Task to carry out:
Would you repeat the entries below exactly and omit the pictures?

Saved entries:
┏━━

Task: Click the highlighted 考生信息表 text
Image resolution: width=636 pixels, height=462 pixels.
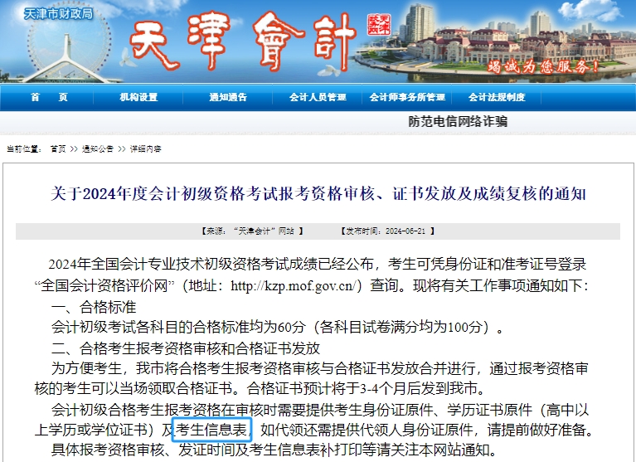Action: pos(211,430)
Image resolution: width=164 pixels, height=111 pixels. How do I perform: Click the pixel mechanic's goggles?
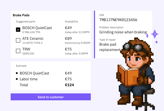pyautogui.click(x=133, y=47)
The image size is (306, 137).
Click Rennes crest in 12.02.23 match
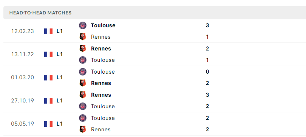click(83, 37)
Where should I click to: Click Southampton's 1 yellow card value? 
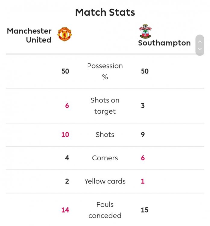coord(143,181)
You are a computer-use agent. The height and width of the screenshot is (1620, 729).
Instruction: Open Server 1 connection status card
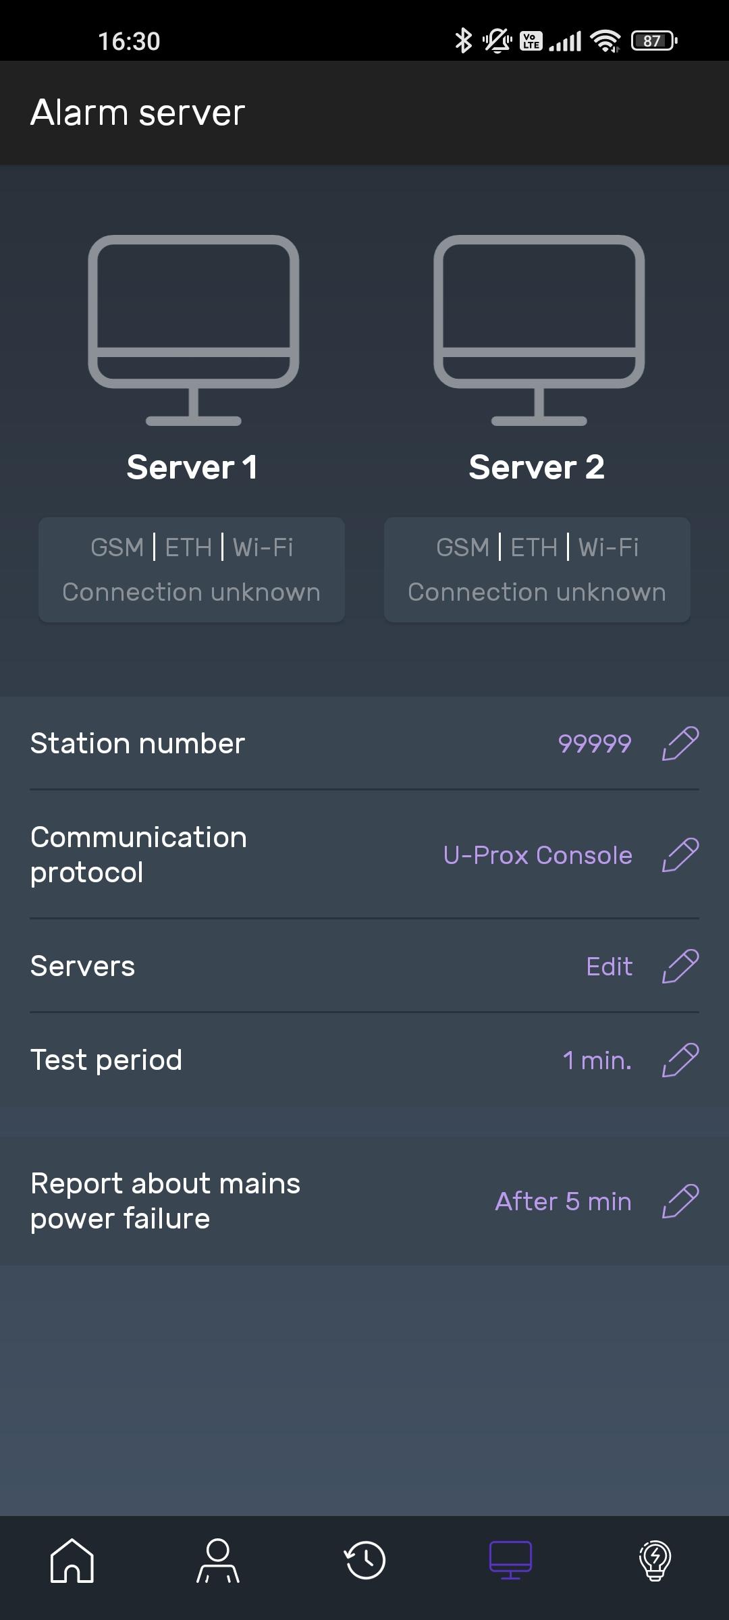click(x=192, y=570)
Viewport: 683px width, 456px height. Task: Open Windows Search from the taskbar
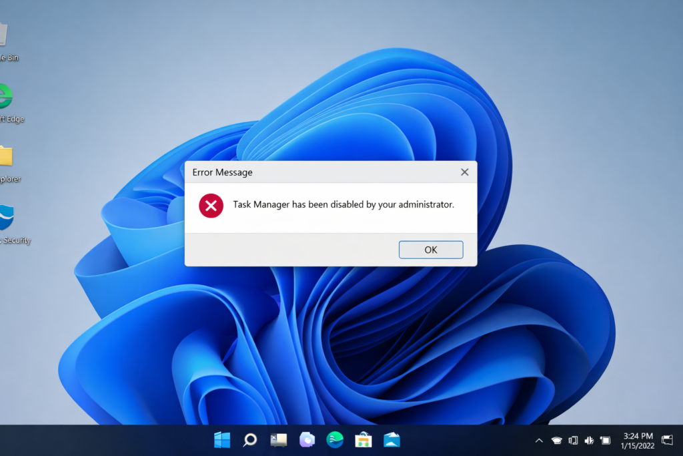pos(249,440)
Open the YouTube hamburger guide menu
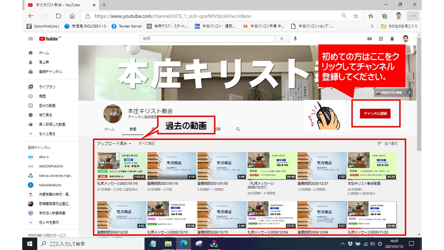This screenshot has width=444, height=250. click(x=31, y=39)
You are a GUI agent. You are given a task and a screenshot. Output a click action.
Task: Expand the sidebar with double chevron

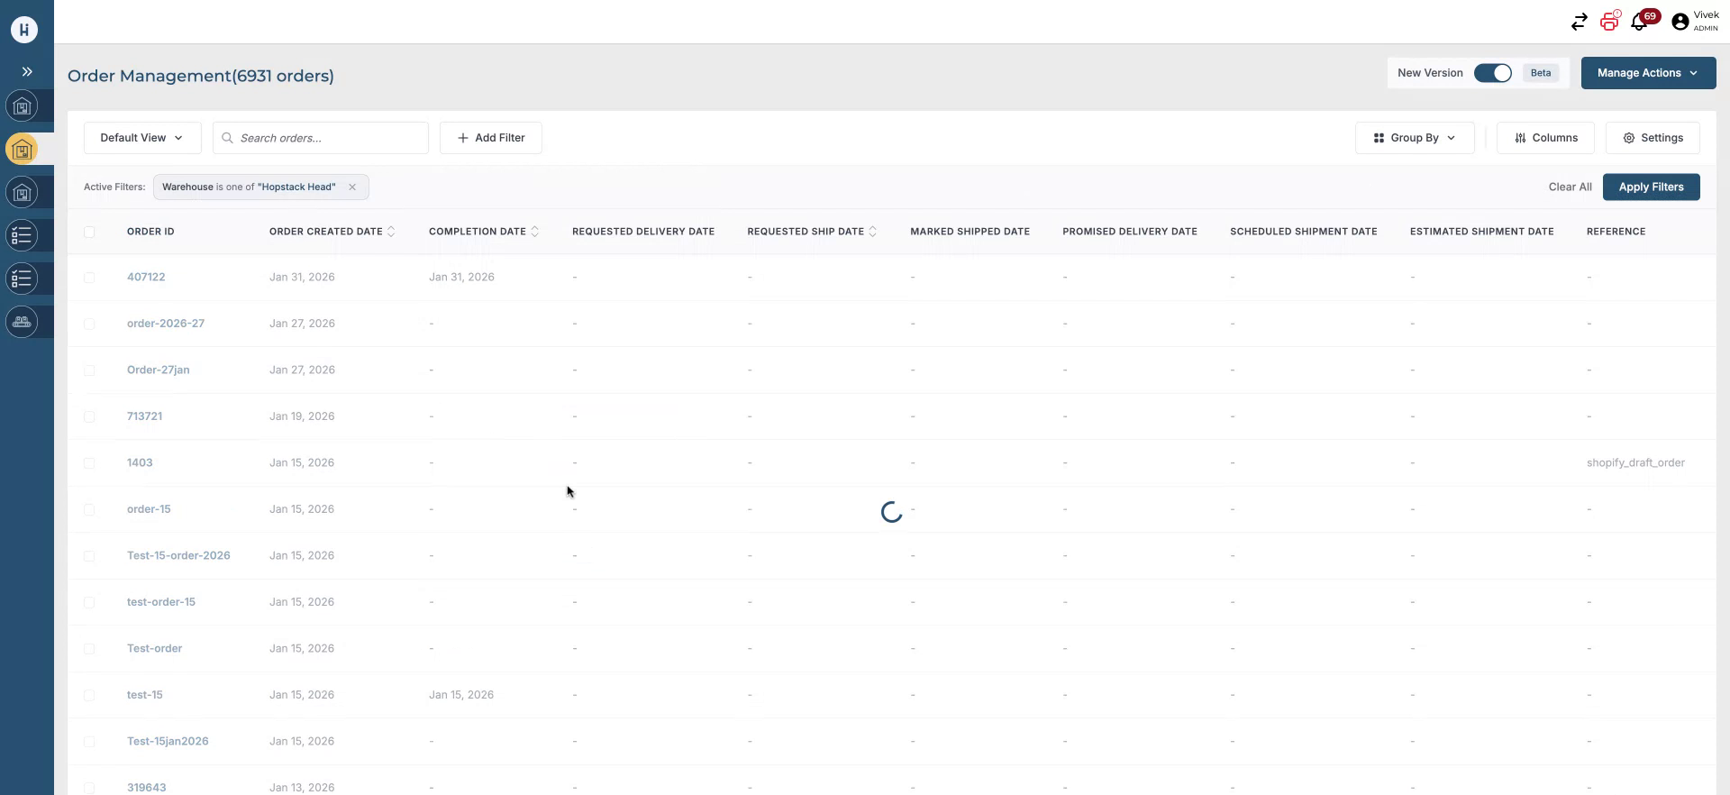pos(27,72)
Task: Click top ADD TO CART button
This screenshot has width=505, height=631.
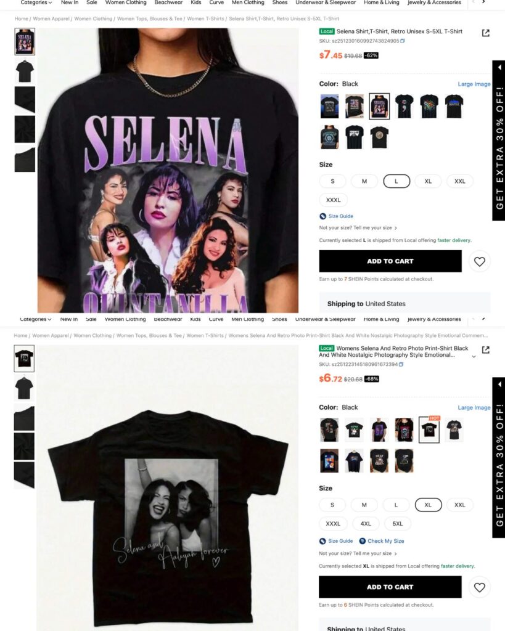Action: tap(390, 261)
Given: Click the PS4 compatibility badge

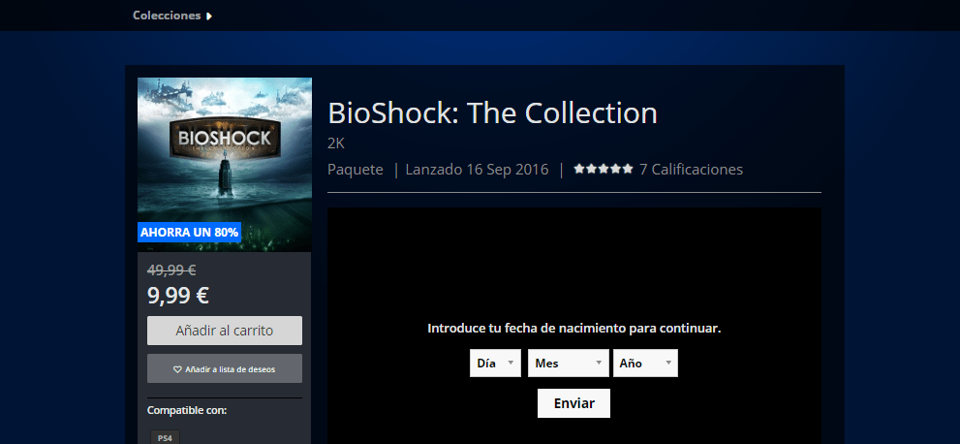Looking at the screenshot, I should 165,437.
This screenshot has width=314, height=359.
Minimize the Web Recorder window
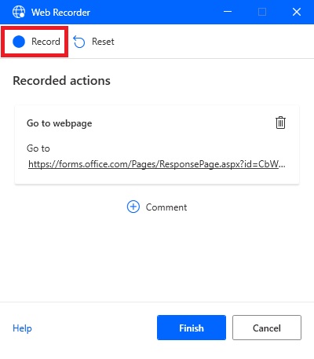[228, 12]
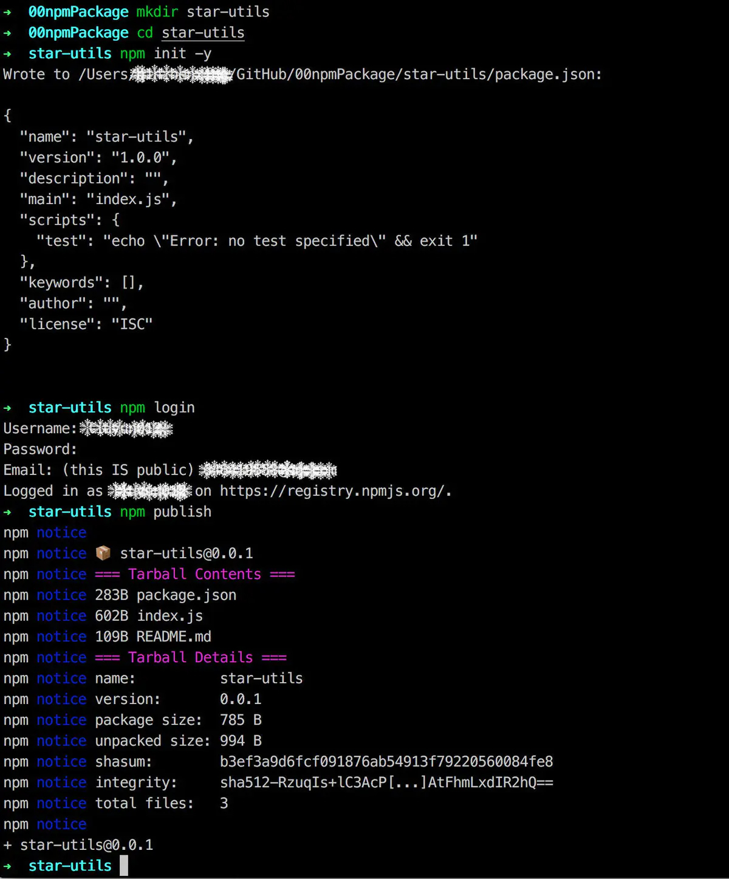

┗━━

Solution to the exercise:
Task: Click the highlighted 考生信息表 text
Image resolution: width=636 pixels, height=462 pixels.
Action: pos(211,430)
Image resolution: width=164 pixels, height=111 pixels. How do I perform: Click the pixel mechanic's goggles?
pyautogui.click(x=133, y=47)
The image size is (306, 137).
Click Rennes crest in 12.02.23 match
click(83, 37)
Where should I click to: Click Southampton's 1 yellow card value? 
coord(143,181)
You are a computer-use agent. The height and width of the screenshot is (1620, 729).
Instruction: Open Server 1 connection status card
click(x=192, y=570)
Viewport: 683px width, 456px height. Task: Open Windows Search from the taskbar
pos(249,440)
Open the YouTube hamburger guide menu
This screenshot has width=444, height=250. click(x=31, y=39)
You are a GUI agent. You are given a task and a screenshot. Output a click action.
Task: Expand the sidebar with double chevron

pos(27,72)
Task: Click top ADD TO CART button
This screenshot has width=505, height=631.
Action: tap(390, 261)
Given: Click the PS4 compatibility badge

Looking at the screenshot, I should 165,437.
This screenshot has width=314, height=359.
Minimize the Web Recorder window
[228, 12]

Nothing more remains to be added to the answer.